§ **Daftar Tugas**:
1. Dalam teks tentang RA Kartini, siapa yang menjadi guru Kartini semasa kecil?
2. Teruskan teks tentang RA Kartini mulai dari kalimat terakhir yang tampak.

§ **Penggalan Teks**:
RA
Kartini: ..Min azh Zhulumaati ila an Nuur..
[Dari
Gelap Menuju Cahaya]
-penggalan QS Al Baqarah : 257-
Ada
yang mengernyitkan dahi membaca judul di atas? Atau ada yang protes, “RA
Kartini dan Dari Gelap Menuju Cahaya?
Bukankah seharusnya RA Kartini dan Habis
Gelap Terbitlah Terang?” Atau ada yang lebih kritis menanyakan, “Apa
hubuangannya RA Kartini dan penggalan QS Al Baqarah:257?”
Bagi
kaum perempuan yang mengkaji dengan teliti sejarah RA Kartini, mereka paham
bahwa sesungguhnya beliau bukanlah pejuang emansipasi (ataupun feminisme)
tetapi pejuang Islam. Mungkin, masih banyak di antara kita yang mengernyitkan
dahi sambil terheran-heran. Atau ada yang mau protes, “Nggak kq!! Yakin 100% bahwa beliau adalah pejuang emansipasi!
Mayoritas referensi menyatakan demikian.”
Hmh..,
ingat, Kawan, suara mayoritas bukanlah standar kebenaran. Belum tentu yang
mayoritas itu yang benar. Contohnya : mayoritas penduduk Perancis menyetujui
adanya pelarangan terhadap wanita muslimah di sana untuk memakai jilbab (dan keputusan
ini disahkan oleh parlemen Perancis). Di AS dan beberapa negara Eropa,
mayoritas masyarakatnya menganggap perilaku homo dan lesbian sebagai bentuk
kebebasan bertingkah laku sehingga pelakunya harus dilindungi undang-undang.
Nah, apakah tidak menutup aurat bagi muslimah, juga perilaku homo dan lesbian,
akan dianggap benar dan halal karena suara mayoritas demikian adanya?
RA Kartini dan
Islam
Di
waktu kecilnya, RA Kartini pernah menjadi santri KH. Muhammad Sholeh Darat bin
Umar, seorang ulama besar dari Semarang yang tergugah untuk menerjemahkan Al
Quran ke bahasa Jawa dan menghadiahkan terjemahan tersebut pada saat Kartini
menikah (RA Kartini menikah di usia 24 tahun dan beliau wafat di usianya yang
ke-25). Terjemahan itu berupa jilid I yang terdiri dari 13 juz, dari Surat Al
Fatihah sampai Surat Ibrahim. Terjemahan tersebut belum selesai karena tidak
lama setelah itu KH Sholeh Darat wafat.

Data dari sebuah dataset
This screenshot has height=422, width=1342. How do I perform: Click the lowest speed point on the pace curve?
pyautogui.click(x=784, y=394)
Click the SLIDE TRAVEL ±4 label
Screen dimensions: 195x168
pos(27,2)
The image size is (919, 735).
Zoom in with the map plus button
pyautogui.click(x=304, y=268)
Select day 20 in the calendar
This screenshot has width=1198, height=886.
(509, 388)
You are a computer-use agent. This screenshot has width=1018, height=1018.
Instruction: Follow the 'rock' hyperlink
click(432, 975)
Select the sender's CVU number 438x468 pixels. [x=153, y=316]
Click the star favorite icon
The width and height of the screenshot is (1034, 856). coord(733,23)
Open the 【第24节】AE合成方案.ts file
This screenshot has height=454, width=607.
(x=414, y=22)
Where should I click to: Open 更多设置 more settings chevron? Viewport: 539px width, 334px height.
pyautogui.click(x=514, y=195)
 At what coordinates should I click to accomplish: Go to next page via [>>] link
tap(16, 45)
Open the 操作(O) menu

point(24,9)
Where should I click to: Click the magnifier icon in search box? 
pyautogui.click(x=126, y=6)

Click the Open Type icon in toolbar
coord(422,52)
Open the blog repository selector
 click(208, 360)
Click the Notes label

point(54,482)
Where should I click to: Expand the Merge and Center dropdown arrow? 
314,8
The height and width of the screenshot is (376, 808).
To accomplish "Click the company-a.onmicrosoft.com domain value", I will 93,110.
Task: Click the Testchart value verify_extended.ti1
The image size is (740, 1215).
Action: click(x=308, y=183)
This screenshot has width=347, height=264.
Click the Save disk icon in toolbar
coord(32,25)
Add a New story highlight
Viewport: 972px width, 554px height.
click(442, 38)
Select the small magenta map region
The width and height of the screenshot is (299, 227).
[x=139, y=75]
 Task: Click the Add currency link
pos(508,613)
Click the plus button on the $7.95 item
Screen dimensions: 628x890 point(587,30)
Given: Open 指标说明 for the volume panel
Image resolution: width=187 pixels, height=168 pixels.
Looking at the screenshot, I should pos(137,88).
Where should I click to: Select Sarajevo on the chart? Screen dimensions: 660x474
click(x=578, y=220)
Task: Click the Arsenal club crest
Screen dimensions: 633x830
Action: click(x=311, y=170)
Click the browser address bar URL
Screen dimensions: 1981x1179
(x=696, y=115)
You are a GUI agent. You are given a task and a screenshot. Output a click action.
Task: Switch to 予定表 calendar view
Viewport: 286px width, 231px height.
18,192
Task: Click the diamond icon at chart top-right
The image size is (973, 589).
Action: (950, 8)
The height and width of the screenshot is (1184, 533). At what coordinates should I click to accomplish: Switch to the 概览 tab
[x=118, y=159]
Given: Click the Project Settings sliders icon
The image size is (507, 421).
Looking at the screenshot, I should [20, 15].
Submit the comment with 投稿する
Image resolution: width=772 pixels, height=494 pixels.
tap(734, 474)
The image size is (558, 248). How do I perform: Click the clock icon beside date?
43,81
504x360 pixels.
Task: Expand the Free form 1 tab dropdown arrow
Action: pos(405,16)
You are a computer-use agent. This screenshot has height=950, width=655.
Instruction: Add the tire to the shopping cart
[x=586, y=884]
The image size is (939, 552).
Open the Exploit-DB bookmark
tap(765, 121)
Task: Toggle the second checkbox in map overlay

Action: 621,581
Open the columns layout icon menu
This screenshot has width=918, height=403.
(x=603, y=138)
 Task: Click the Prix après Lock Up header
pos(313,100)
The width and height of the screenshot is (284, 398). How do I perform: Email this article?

§ **Jawaban Diberikan**:
1. KH. Muhammad Sholeh Darat bin Umar, seorang ulama besar dari Semarang.

2.
Sejak mendapat terjemah Al Quran
tersebut, Kartini mulai mempelajari Islam dengan sesungguhnya. Seandainya beliau
sempat mempelajari keseluruhan isi Al Quran, maka tidak mustahil beliau akan
menerapkan semua hal yang dituntut Islam atas kemuslimahannya (termasuk jilbab
dan khimar/kerudung). Buktinya? RA Kartini berani menentang adat Jawa yang
dirasanya sangat feodal.
“Bagi saya hanya ada dua macam keningratan : keningratan pikiran
(fikrah) dan keningratan budi (akhlak). Tidak ada yang lebih gila dan bodoh
menurut persepsi saya daripada melihat orang yang membanggakan keturunannya.”
[Surat Kartini kepada Stella, 18 Agustus 1899].
Kartini juga pernah menentang
poligami. Namun, setelah mengenal Islam beliau menerimanya dengan sukarela (RA
Kartini adalah istri ke-4 dari Bupati Rembang).
“Sudah lewat masanya, tadinya kami mengira bahwa masyarakat Eropa itu
benar-benar satu-satunya yang paling baik, tiada taranya. Maafkan kami, tetapi
apakah Ibu sendiri menganggap masyarakat Eropa itu sempurna? Dapatkah Ibu menyangkal bahwa di balik hal
indah dalam masyarakat Ibu terdapat hal-hal yang sama sekali tidak patut
disebut sebagai peradaban?!” [Surat Kartini kepada
Ny. E. Abdanon, 27 Oktober 1902].
Dari mempelajari Islam melalui
terjemahan Al Quran itulah Kartini menemukan Surat Al-Baqarah:257. Beliau
sangat terkesan dengan kata “minazh
zhulumati ilan nuur” yang artinya dari gelap menuju (kepada) cahaya. Dalam banyak
suratnya yang ditulis dalam bahasa Belanda, beliau sering menyebutkan kata
tersebut “door Duisternist tot Licht”. Setelah
beliau wafat, kata itu kehilangan makna sampai akhirnya diterjemahkan menjadi “Habis Gelap Terbitlah Terang” oleh
seorang pengarang Kristen, Armyne Pane, yang mungkin lebih puitis tapi malah nggak persis (sense dan maknanya)[dalam Asma Karimah. Tragedi Kartini:
Sebuah Pertarungan Ideologi]
RA. Kartini bahkan pernah menulis,
“Moga-moga
kami mendapat rahmat, dapat bekerja membuat umat agama lain memandang agama
Islam patut disukai.” [ Surat Kartini kepada Ny. Van
Kol, 21 Juli 1902 ].
Bukan Pejuang
Emansipasi
Nah,
kalau kembali ke sejarah Kartini, maka sebenarnya mengaitkan sejarah Kartini
dengan emansipasi adalah bentuk pemaksaan yang tulalit alias nggak nyambung.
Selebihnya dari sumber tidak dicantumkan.